─── DATA SHOWN

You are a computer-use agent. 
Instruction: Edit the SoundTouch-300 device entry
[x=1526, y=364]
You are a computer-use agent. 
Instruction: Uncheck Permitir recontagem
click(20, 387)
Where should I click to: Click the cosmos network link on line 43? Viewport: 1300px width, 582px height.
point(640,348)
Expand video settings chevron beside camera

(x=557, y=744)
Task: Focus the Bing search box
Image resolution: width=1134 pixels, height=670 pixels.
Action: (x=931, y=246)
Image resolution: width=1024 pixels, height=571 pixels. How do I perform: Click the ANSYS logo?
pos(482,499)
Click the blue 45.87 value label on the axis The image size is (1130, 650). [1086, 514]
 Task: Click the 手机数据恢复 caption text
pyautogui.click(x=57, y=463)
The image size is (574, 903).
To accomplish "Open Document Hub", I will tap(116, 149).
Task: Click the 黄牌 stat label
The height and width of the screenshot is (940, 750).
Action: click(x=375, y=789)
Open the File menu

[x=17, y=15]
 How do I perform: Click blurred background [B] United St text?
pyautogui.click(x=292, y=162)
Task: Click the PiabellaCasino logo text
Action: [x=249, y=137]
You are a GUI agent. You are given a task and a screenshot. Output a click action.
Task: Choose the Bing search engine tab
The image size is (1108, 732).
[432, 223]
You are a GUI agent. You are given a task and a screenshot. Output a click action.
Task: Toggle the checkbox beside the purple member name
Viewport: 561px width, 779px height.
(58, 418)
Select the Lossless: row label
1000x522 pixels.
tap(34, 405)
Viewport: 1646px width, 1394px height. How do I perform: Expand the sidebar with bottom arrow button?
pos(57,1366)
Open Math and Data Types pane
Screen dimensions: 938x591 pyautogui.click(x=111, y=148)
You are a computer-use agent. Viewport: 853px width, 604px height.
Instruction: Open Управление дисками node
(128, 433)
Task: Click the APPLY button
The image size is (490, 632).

──────

What you should produce is an exact retyping of every line above.

You are a computer-use agent. 
Instruction: Edit the SoundTouch-300 device entry
[x=1526, y=364]
You are a computer-use agent. 
Instruction: Uncheck Permitir recontagem
click(20, 387)
Where should I click to: Click the cosmos network link on line 43? Viewport: 1300px width, 582px height.
point(640,348)
Expand video settings chevron beside camera

(x=557, y=744)
Task: Focus the Bing search box
Image resolution: width=1134 pixels, height=670 pixels.
Action: (x=931, y=246)
Image resolution: width=1024 pixels, height=571 pixels. How do I perform: Click the ANSYS logo?
pos(482,499)
Click the blue 45.87 value label on the axis The image size is (1130, 650). [1086, 514]
 Task: Click the 手机数据恢复 caption text
pyautogui.click(x=57, y=463)
The image size is (574, 903).
To accomplish "Open Document Hub", I will tap(116, 149).
Task: Click the 黄牌 stat label
The height and width of the screenshot is (940, 750).
Action: click(x=375, y=789)
Open the File menu

[x=17, y=15]
 How do I perform: Click blurred background [B] United St text?
pyautogui.click(x=292, y=162)
Task: Click the PiabellaCasino logo text
Action: [x=249, y=137]
You are a GUI agent. You are given a task and a screenshot. Output a click action.
Task: Choose the Bing search engine tab
The image size is (1108, 732).
[432, 223]
You are a GUI agent. You are given a task and a screenshot. Output a click action.
Task: Toggle the checkbox beside the purple member name
Viewport: 561px width, 779px height.
(58, 418)
Select the Lossless: row label
1000x522 pixels.
tap(34, 405)
Viewport: 1646px width, 1394px height. How do I perform: Expand the sidebar with bottom arrow button?
pos(57,1366)
Open Math and Data Types pane
Screen dimensions: 938x591 pyautogui.click(x=111, y=148)
You are a computer-use agent. Viewport: 853px width, 604px height.
Instruction: Open Управление дисками node
(128, 433)
Task: Click the APPLY button
The image size is (490, 632).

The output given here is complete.